Exercise instructions: Print the first line of the material below and each line after it, exactly as written, ending with the line that contains "Task: Play the Your Mixtape tile".

Dataset excerpts:
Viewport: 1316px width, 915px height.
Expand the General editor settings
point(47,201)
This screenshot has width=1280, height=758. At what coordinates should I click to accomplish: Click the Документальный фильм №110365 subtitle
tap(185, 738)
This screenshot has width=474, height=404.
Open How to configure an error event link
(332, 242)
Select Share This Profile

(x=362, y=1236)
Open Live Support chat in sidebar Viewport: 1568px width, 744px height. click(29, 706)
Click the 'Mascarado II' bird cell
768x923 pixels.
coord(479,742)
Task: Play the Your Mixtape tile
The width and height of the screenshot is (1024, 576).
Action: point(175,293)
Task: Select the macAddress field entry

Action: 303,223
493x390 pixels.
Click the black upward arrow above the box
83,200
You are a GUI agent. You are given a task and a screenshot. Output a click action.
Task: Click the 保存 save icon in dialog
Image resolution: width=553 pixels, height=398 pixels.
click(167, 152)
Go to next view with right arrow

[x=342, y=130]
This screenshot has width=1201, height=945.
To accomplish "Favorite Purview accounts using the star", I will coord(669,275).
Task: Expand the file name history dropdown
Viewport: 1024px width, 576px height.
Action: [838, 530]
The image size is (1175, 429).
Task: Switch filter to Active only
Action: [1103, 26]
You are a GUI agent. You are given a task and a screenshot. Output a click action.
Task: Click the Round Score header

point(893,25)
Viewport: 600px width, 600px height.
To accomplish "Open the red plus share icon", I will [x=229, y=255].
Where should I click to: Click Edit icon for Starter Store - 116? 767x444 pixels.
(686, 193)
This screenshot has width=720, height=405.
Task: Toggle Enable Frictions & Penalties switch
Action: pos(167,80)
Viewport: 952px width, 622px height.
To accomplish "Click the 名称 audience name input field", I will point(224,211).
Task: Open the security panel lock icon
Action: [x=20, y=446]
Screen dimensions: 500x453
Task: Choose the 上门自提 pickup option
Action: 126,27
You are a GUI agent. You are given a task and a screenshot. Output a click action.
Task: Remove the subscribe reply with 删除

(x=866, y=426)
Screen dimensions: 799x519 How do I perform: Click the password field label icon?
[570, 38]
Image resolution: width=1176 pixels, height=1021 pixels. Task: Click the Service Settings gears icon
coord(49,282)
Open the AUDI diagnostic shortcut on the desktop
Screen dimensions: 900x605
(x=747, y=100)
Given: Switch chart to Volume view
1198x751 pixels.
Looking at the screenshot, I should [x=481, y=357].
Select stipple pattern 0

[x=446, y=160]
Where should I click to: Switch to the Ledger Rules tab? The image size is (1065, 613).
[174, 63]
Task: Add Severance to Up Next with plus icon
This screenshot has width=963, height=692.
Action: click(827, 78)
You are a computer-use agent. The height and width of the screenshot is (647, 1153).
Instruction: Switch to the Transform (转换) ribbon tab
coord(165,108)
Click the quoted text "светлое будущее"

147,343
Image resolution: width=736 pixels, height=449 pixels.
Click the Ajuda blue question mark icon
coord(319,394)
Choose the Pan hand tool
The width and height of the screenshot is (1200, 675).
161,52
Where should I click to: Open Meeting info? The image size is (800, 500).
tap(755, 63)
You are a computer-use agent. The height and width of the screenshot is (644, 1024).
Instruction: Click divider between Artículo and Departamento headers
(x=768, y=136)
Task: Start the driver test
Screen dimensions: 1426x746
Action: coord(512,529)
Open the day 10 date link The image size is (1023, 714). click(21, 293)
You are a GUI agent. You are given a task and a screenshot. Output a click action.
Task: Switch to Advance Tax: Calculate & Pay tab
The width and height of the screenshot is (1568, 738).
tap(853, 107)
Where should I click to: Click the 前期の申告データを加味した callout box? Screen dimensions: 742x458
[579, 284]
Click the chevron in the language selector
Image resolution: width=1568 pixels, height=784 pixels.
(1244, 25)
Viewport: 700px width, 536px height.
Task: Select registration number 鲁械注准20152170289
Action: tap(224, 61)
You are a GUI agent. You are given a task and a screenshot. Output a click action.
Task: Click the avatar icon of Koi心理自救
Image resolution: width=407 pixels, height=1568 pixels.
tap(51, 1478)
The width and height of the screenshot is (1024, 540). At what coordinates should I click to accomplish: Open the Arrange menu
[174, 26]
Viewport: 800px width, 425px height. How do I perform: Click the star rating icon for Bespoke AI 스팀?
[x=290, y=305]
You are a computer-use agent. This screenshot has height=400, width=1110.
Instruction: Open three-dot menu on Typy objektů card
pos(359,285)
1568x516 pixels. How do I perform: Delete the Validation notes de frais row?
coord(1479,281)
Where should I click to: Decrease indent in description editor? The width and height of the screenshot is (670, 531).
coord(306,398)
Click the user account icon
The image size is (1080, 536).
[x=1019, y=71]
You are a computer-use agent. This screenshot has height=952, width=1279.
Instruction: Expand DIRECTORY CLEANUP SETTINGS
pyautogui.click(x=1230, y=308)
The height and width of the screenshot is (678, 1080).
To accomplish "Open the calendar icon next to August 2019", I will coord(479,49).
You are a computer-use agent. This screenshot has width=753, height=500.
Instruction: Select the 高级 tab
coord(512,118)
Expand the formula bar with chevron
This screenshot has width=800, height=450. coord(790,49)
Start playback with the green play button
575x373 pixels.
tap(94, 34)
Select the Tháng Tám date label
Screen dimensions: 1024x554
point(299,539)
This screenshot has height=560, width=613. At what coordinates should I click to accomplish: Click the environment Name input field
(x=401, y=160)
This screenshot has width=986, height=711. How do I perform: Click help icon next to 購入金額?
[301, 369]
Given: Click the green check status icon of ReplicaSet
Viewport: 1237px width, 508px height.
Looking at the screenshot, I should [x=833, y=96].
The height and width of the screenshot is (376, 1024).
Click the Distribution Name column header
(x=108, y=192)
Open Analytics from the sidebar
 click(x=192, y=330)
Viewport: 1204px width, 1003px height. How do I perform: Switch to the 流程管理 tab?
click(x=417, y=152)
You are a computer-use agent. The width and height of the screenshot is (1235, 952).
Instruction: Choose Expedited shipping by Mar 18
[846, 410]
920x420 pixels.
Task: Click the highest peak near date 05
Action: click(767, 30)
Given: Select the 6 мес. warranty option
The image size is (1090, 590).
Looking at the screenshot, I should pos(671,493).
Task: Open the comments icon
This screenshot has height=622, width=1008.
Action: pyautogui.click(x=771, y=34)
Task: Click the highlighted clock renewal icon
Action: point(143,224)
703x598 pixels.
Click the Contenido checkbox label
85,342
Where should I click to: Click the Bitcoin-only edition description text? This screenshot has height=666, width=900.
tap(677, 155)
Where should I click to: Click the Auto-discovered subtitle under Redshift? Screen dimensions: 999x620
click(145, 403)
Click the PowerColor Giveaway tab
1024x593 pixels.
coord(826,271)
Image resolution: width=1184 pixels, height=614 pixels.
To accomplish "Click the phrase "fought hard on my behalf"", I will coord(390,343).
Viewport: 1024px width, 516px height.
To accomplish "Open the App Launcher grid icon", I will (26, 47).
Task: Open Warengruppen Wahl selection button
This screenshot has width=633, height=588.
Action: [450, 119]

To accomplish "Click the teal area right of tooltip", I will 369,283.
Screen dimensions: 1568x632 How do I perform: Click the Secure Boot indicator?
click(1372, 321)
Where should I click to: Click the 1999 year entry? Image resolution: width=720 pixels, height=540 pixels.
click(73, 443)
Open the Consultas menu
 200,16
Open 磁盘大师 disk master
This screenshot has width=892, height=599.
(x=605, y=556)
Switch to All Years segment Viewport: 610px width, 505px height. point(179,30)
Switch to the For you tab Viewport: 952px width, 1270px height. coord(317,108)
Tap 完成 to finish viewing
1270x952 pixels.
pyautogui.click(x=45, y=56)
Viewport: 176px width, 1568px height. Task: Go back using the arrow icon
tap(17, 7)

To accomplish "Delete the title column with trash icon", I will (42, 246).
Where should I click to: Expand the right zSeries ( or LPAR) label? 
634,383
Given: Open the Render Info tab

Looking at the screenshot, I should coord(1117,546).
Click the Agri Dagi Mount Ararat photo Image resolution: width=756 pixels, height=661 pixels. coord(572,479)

Expected output:
Viewport: 1316px width, 915px height.
Expand the General editor settings
point(47,201)
This screenshot has width=1280, height=758. At what coordinates should I click to accomplish: Click the Документальный фильм №110365 subtitle
tap(185, 738)
This screenshot has width=474, height=404.
Open How to configure an error event link
(332, 242)
Select Share This Profile

(x=362, y=1236)
Open Live Support chat in sidebar Viewport: 1568px width, 744px height. click(29, 706)
Click the 'Mascarado II' bird cell
768x923 pixels.
coord(479,742)
Task: Play the Your Mixtape tile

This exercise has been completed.